One of the least interesting news manias of the week has been former NYC Mayor Rudy Giuliani discussing his opinion that President Obama doesn't really love America (or you, or me, or him).
Obama has been the very living embodiment of American government power for the past 7 years, and not too reluctant to use it against enemies, and just random citizens, both foreign and domestic—whether it comes to foreign policy, spending, taxing, regulating, and arresting. Thus, I doubt any alleged lack of love for the U.S. of A matters in any way that Giuliani or the people delighted to hear him say it might think.
If this supposed lack of love for America merely means an occasional intelligent ability to question the probity and morality of certain of the U.S. government's actions in the past or present, it could be about the best thing about our president.
That being said, and what Giuliani said being said, it's a pretty silly thing to dominate the commentary cycle as it has. People on either side jumped on this sentence spoken by a former mayor like the prize horse that was going to take them across some political finish line, gleeful that supposedly vitally important hidden truths widely believed by America's talk-radio listening right populists were coming from someone of the apparent serious heft of Giuliani.
Or, alternately, gleeful as the supposed dark racism and other-ism and sheer mindless Obamahate that motivates the right is exposed.
Caring that much either way seems a waste of time, but Americans do like a chance to revisit the vitally important topic of how just awful their political opponents are, those America-hating or patriotism-questioning bastards surrounding us.
Sen. Rand Paul (R-Ky.) wants to win over not-traditionally-Republican votes in his hoped-for run for president in the general election in 2016. It's interesting to watch him gingerly stake out territory distinct from what the average intelligent independent voter leery of the GOP might think of as the grosser aspects of Republicanism, the sort of questions of tone, spirit, and tactic that can turn people off more than some specifics of policy.
So Paul told a Kentucky news station, as Mediaite reports, that:
"I think it's a mistake to question people's motives. It's one thing to disagree on policy."

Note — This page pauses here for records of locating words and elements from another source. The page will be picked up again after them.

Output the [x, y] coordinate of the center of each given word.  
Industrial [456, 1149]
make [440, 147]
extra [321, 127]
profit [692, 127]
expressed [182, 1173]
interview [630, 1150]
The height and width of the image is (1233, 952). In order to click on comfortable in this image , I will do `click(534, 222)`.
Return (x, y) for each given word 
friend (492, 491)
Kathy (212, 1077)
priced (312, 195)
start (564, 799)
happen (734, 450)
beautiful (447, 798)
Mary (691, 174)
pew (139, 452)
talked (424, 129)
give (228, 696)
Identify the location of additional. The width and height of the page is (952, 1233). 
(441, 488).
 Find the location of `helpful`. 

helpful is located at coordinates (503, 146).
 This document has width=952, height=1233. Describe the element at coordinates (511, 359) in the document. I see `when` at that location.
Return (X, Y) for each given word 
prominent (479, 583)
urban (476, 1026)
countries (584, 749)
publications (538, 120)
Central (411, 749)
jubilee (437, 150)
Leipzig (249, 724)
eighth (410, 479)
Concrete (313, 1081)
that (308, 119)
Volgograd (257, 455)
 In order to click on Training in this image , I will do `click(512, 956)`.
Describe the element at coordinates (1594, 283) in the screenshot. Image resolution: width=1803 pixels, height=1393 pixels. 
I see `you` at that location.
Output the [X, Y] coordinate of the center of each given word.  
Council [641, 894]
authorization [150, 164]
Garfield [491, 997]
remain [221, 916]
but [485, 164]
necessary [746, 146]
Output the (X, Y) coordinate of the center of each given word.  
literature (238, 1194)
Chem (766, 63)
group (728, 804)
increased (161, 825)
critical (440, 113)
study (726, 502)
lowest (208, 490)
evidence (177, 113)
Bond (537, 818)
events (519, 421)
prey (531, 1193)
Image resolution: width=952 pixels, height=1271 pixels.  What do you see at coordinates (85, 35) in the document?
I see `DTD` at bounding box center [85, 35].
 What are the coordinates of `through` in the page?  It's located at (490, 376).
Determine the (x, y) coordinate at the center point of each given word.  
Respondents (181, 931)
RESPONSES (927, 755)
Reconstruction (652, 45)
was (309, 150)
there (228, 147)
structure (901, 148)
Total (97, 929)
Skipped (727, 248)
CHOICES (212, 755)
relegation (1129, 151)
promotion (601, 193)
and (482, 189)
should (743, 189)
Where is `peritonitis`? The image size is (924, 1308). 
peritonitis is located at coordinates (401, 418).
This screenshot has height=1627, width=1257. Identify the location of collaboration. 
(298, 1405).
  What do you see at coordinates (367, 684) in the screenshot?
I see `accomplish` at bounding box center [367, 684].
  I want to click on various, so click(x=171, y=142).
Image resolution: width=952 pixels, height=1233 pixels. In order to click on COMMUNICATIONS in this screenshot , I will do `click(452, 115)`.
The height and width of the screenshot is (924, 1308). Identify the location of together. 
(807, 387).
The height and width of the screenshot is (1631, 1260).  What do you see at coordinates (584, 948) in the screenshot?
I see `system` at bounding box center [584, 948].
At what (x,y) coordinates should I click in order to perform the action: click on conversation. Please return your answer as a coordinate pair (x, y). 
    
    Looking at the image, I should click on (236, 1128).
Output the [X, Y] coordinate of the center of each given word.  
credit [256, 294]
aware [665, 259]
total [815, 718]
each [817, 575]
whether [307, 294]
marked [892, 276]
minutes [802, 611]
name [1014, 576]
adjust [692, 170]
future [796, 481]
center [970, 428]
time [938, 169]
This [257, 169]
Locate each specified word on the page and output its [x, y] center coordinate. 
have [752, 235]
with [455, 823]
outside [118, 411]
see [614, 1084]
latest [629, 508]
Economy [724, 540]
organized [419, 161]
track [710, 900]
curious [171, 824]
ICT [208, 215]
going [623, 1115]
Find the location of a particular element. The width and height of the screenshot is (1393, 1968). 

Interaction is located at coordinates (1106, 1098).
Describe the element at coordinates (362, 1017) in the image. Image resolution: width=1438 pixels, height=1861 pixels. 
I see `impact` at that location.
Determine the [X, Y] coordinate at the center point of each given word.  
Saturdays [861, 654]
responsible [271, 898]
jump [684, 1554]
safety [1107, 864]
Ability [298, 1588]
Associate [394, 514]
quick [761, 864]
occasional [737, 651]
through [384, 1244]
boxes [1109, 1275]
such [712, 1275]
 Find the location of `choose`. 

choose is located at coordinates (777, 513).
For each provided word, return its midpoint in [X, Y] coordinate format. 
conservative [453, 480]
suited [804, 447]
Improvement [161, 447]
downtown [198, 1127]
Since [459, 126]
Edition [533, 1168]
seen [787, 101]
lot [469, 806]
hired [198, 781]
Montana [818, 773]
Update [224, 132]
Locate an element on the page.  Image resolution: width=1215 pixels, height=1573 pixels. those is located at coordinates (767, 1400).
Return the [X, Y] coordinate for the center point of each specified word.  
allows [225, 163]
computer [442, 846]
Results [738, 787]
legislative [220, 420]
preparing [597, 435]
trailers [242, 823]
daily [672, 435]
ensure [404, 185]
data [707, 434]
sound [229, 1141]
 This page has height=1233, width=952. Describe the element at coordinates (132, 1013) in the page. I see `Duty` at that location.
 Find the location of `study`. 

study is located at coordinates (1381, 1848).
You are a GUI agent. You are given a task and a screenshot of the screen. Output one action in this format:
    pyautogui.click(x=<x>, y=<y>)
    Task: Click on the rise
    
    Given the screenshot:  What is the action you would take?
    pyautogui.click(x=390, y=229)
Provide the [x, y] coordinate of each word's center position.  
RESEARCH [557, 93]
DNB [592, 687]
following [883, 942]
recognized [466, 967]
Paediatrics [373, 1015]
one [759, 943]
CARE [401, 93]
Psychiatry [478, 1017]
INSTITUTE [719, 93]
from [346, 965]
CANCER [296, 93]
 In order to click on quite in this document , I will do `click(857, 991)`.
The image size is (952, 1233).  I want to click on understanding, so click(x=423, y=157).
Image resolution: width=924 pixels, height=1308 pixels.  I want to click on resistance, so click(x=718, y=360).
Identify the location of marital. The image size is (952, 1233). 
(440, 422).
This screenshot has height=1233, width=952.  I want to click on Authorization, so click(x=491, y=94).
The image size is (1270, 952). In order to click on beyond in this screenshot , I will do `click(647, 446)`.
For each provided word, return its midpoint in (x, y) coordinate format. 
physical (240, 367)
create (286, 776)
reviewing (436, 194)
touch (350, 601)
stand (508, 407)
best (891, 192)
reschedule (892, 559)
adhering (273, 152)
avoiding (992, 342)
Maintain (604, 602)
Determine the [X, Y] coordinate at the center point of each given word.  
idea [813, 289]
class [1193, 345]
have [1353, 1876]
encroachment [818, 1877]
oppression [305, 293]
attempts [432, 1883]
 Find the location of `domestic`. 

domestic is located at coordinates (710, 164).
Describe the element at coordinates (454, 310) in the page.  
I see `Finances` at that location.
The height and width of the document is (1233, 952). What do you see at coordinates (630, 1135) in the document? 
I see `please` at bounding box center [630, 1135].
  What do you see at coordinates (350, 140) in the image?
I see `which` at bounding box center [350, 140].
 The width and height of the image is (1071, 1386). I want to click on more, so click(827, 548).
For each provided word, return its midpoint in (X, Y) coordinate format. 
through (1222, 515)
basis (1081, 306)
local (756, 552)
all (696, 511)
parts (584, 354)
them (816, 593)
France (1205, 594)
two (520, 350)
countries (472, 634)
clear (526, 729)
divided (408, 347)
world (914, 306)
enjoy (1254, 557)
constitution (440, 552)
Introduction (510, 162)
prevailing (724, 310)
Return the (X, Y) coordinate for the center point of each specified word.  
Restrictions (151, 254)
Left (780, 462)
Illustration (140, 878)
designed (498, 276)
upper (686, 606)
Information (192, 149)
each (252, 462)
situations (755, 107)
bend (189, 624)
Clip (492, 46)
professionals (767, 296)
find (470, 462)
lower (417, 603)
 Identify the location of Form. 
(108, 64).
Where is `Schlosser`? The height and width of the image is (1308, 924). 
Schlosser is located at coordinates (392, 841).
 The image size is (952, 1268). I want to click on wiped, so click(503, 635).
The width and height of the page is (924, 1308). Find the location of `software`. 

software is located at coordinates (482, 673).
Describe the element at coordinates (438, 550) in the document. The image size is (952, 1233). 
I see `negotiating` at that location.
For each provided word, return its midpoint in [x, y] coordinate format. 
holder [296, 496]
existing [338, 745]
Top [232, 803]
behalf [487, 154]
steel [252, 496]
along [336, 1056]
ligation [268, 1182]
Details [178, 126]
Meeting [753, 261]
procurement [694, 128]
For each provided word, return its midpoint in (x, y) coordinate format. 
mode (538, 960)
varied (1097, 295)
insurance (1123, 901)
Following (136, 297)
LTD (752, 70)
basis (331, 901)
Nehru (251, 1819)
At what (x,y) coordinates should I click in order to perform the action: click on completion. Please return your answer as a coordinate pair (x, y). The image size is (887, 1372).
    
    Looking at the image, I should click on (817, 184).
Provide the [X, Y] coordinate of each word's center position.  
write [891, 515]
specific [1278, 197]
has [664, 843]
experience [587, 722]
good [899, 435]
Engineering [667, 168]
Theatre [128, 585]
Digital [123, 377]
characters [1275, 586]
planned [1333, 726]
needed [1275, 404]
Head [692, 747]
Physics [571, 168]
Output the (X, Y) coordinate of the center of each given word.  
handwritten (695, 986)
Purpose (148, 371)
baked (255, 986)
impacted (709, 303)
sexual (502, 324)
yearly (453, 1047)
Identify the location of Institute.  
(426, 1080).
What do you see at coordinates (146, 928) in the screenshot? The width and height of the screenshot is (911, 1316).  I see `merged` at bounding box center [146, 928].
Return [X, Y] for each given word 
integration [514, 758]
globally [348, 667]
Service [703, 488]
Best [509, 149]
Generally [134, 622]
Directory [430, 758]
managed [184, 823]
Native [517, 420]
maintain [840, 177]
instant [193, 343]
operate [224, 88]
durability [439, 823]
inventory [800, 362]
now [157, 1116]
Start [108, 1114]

Paul said he's not interested in questioning whether Obama's a "good American or a bad American," because while he may blame the president's foreign policy for making the U.S. less safe, he's not going to question whether Obama's "well-intentioned."
Like Guiliani's Obama, Rand Paul might not love you and he might not love me. And whether this sort of reasonableness will do Paul any good with voters generally skeptical about the GOP who might find it hard to see past, for example, his stands on issues such as abortion, taxing the rich, and cutting spending remains to be seen. But right now it's nice to see Paul not taking the silly road when taking that silly road might make things easier with his own Party's core voters.